------ 给定文本

然后遍历全局app对象的app_configs.values()拿到根据settings.INSTALLED_APPS列表生成的每个子app对象(详见django.steup),拼接子app对象所在目录/management/commands,拿到文件夹下所有以非"_"开头的模块文件名作为键,值为子app对象的name属性,加入到commands字典中,最后将commands返回,回到fetch_command函数,app_name即为django.core,其为字符串非BaseCommand类对象,因此调用load_command_class函数,该函数源代码如下:

def load_command_class(app_name, name):
    """
    Given a command name and an application name, return the Command
    class instance. Allow all errors raised by the import process
    (ImportError, AttributeError) to propagate.
    """
    module = import_module('%s.management.commands.%s' % (app_name, name))
    return module.Command()

因此klass即为django.core.management.commands.runserver下的Command类对象,回到execute函数,进入Command类的run_from_argv方法,Command类未定义run_from_argv方法,进入其继承的BaseCommand类,找到该类的run_from_argv方法,源码如下:

def run_from_argv(self, argv):
    """
    Set up any environment changes requested (e.g., Python path
    and Django settings), then run this command. If the
    command raises a ``CommandError``, intercept it and print it sensibly
    to stderr. If the ``--traceback`` option is present or the raised
    ``Exception`` is not ``CommandError``, raise it.
    """
    self._called_from_command_line = True
    parser = self.create_parser(argv[0], argv[1])

    options = parser.parse_args(argv[2:])
    cmd_options = vars(options)
    # Move positional args out of options to mimic legacy optparse
    args = cmd_options.pop('args', ())
    handle_default_options(options)
    try:
        self.execute(*args, **cmd_options)
    except CommandError as e:
        if options.traceback:
            raise

        # SystemCheckError takes care of its own formatting.
        if isinstance(e, SystemCheckError):
            self.stderr.write(str(e), lambda x: x)

------------
------ 数据列表

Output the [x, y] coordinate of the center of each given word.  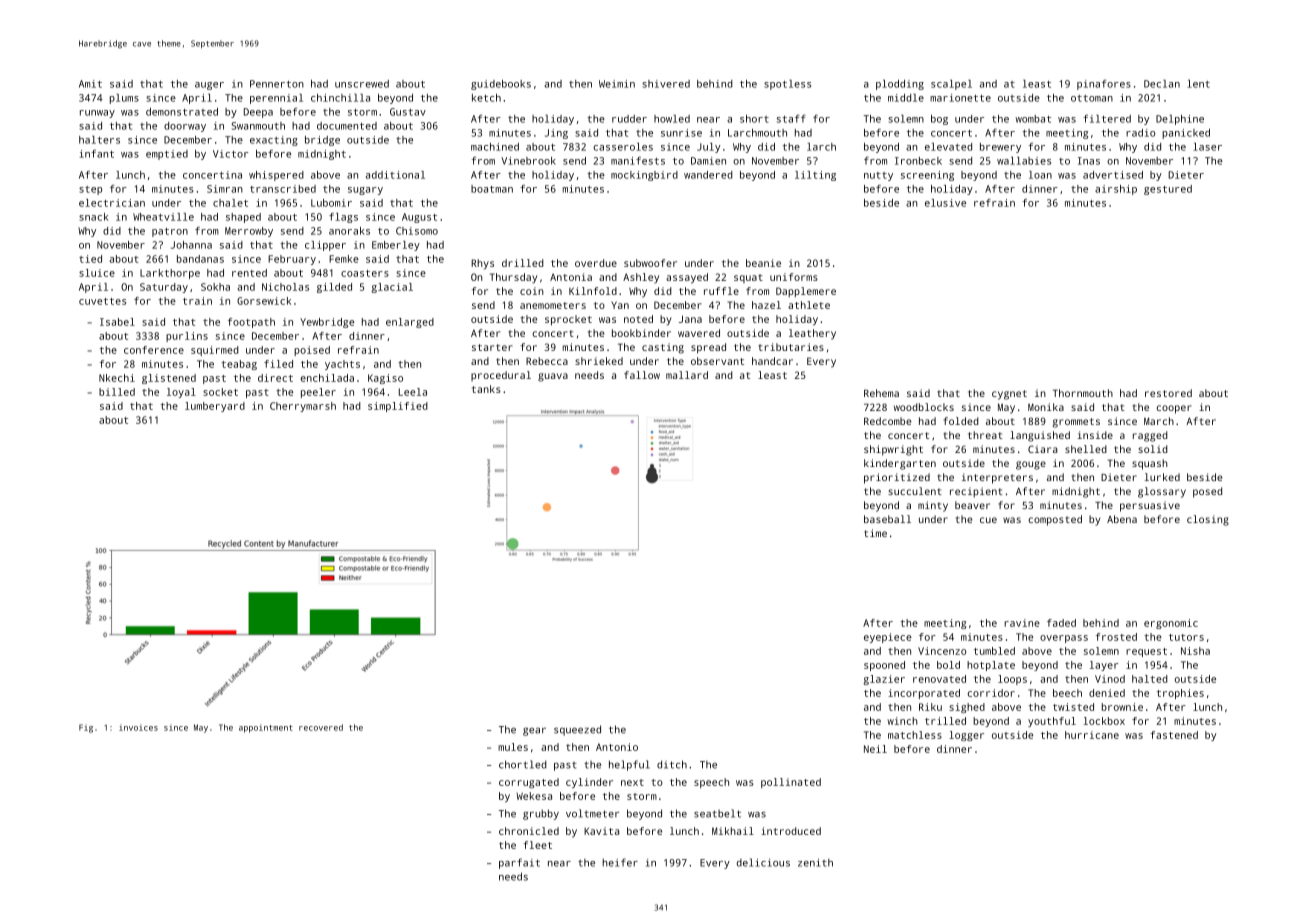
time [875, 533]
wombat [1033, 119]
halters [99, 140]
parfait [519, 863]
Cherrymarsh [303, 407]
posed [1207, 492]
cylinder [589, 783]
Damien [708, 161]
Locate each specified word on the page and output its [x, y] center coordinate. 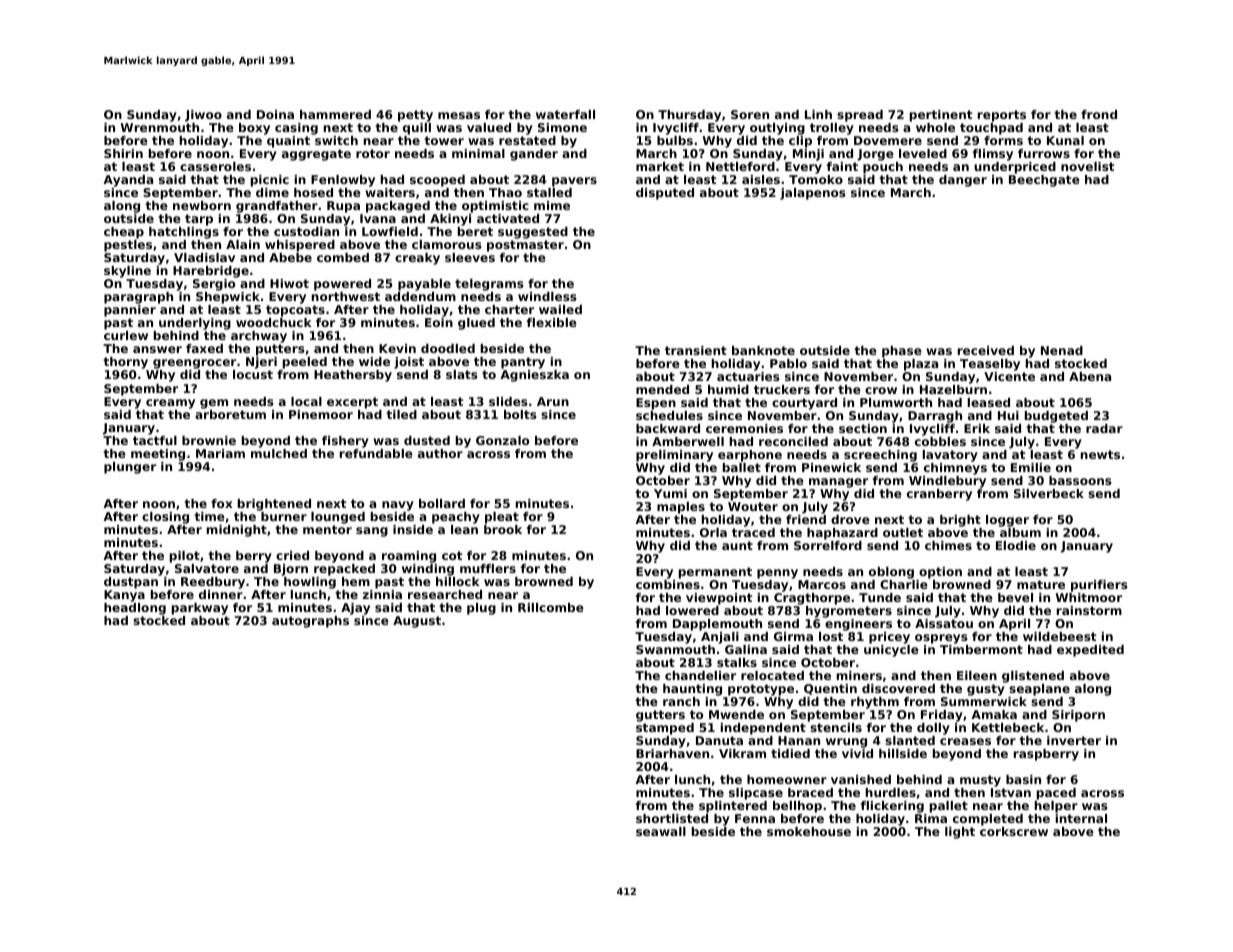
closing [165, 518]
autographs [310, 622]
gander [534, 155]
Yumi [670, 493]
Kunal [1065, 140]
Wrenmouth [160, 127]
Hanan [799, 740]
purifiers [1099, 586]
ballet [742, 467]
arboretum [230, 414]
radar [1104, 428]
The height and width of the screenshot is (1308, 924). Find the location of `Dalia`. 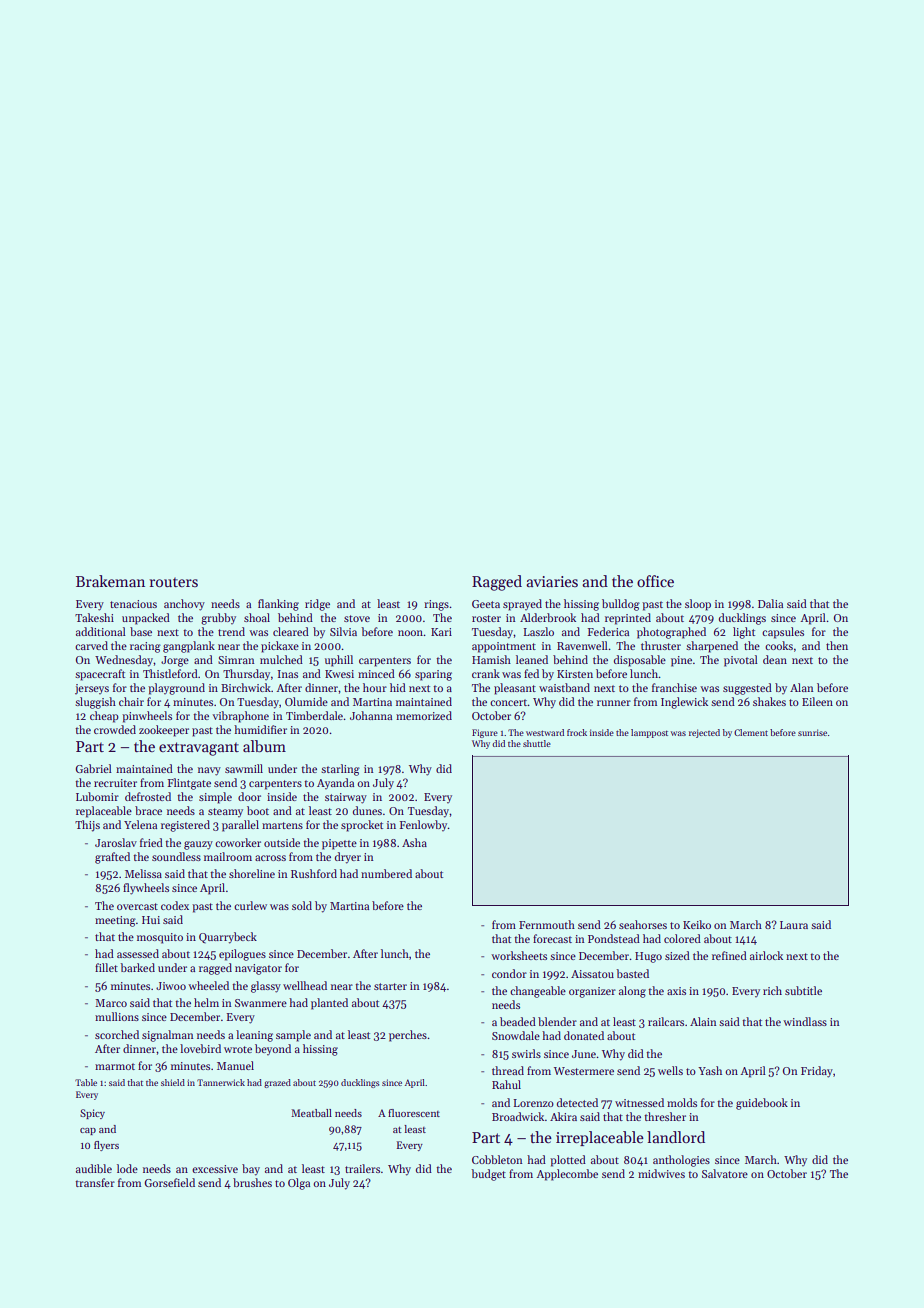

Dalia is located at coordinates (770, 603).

------------

根据给定文本,Command类没有定义run_from_argv方法,程序会进入哪个类去找这个方法?

进入Command类所继承的BaseCommand类。